> [Instructions for the task]
Please work out how many lines in the records below include the word "EDITION", and reply with that number only.

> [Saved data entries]

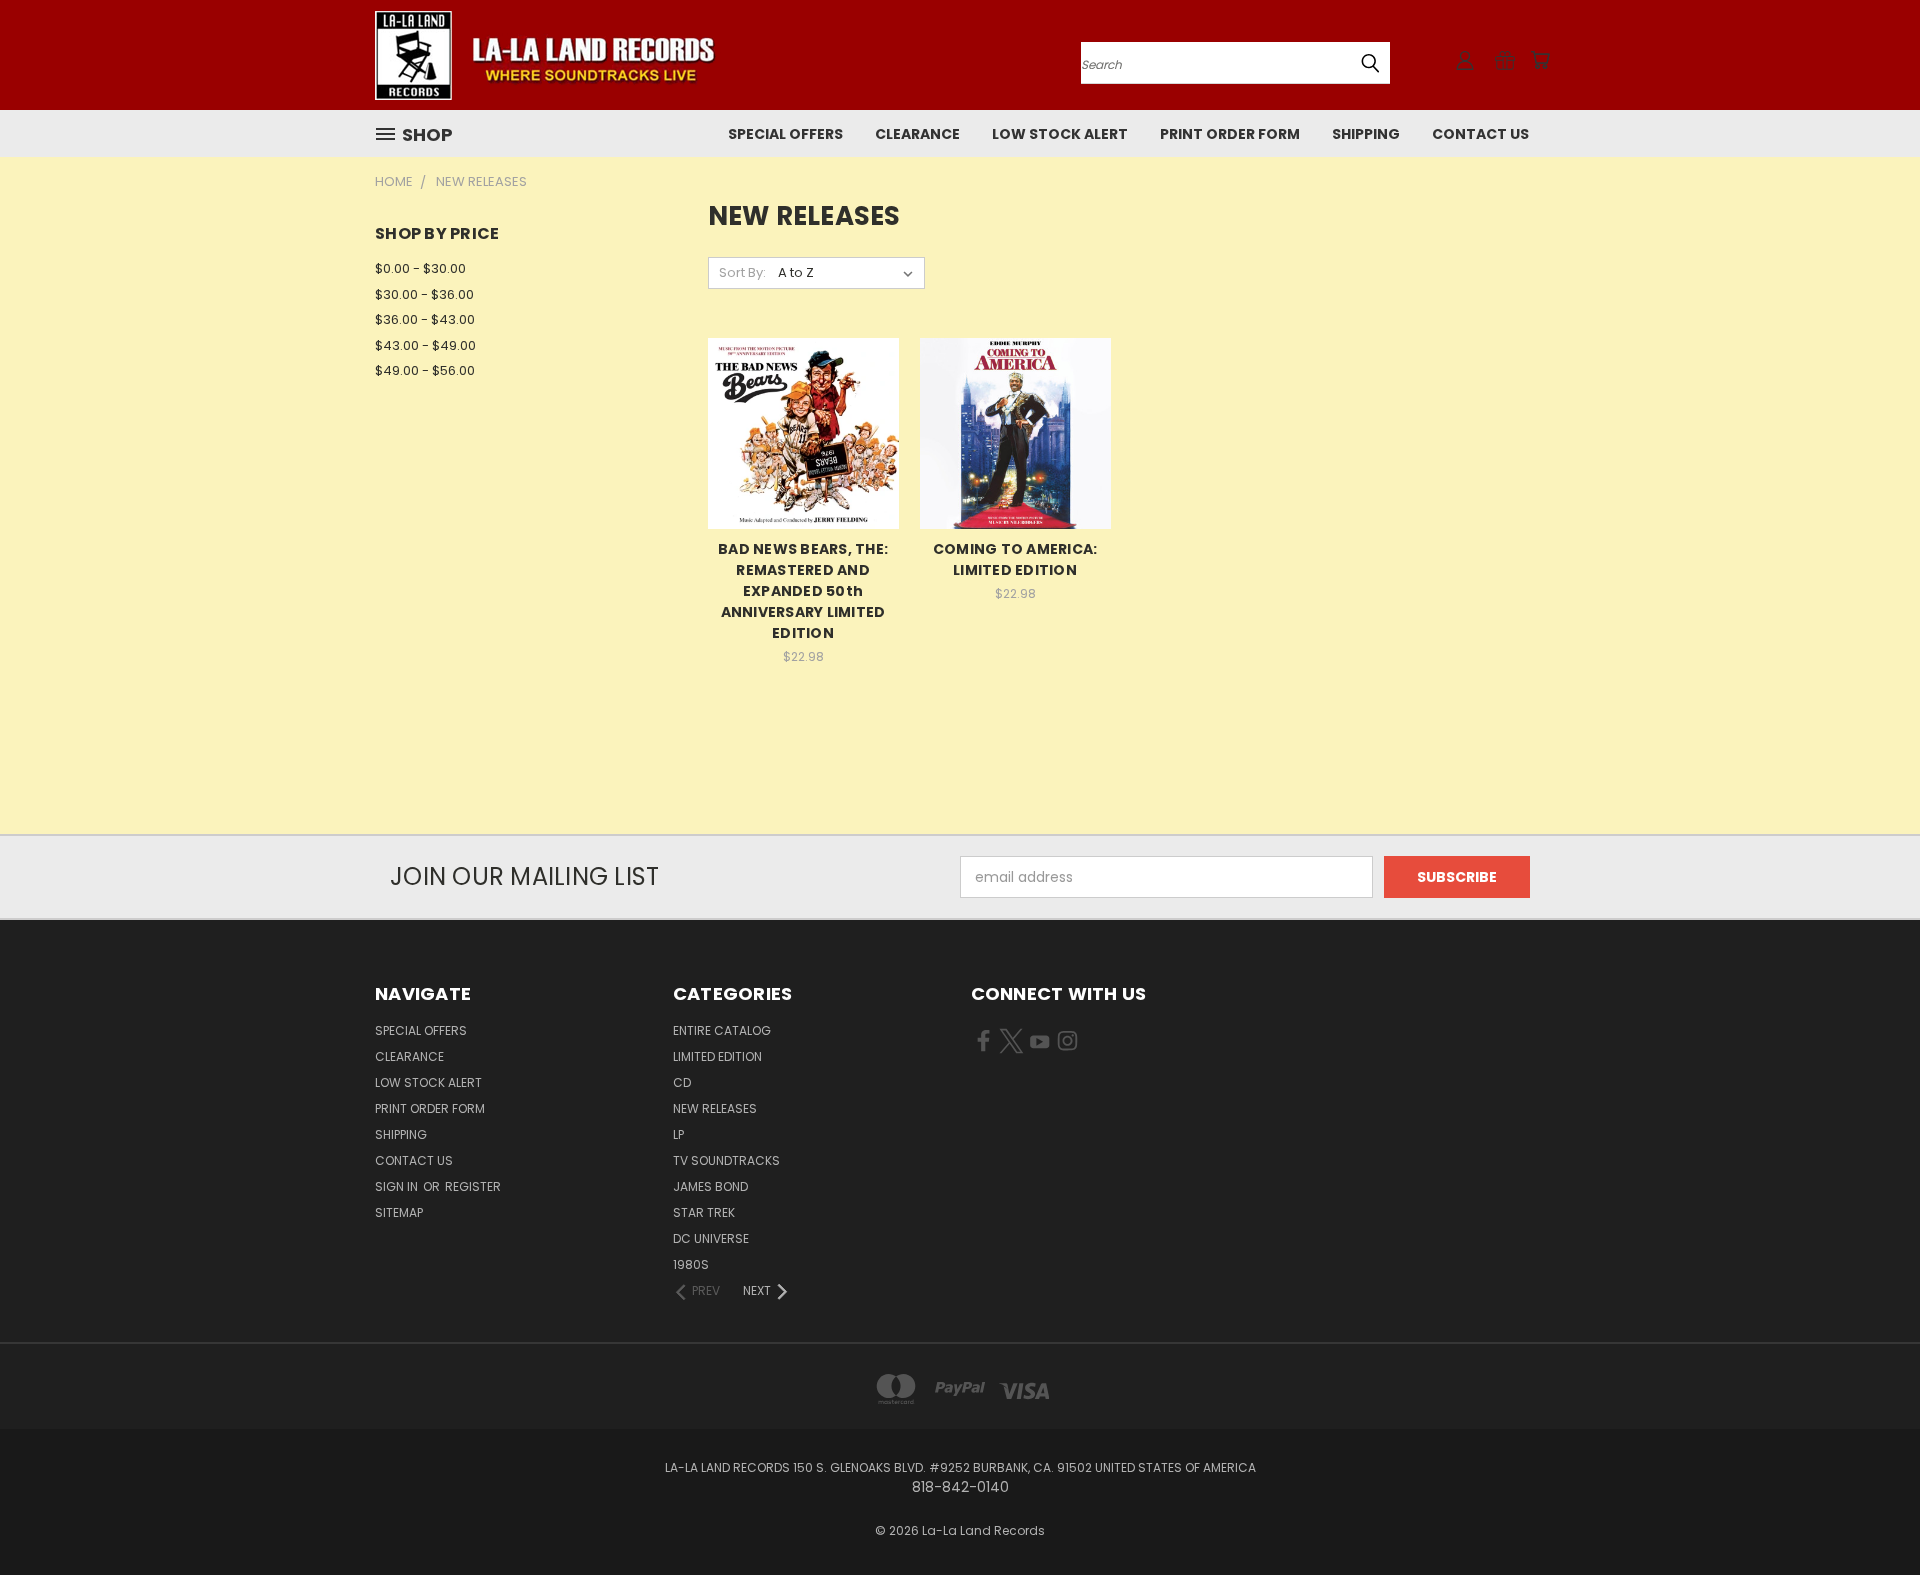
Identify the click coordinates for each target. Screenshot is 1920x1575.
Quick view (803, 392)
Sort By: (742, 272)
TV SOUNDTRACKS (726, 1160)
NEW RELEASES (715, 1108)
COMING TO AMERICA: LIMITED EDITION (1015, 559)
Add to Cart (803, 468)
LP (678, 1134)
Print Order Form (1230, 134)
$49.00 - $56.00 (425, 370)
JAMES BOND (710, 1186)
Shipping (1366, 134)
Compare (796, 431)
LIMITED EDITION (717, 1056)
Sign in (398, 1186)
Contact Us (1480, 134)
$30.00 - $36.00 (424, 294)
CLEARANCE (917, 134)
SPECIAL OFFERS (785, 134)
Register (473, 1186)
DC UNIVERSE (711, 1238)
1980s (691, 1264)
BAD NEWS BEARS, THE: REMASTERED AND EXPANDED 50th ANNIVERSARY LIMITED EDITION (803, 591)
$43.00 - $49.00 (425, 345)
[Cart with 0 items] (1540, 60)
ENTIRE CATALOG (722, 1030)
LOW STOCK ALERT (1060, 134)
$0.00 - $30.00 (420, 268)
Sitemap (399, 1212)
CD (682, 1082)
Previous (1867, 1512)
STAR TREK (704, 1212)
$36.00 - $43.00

> [Task result]
3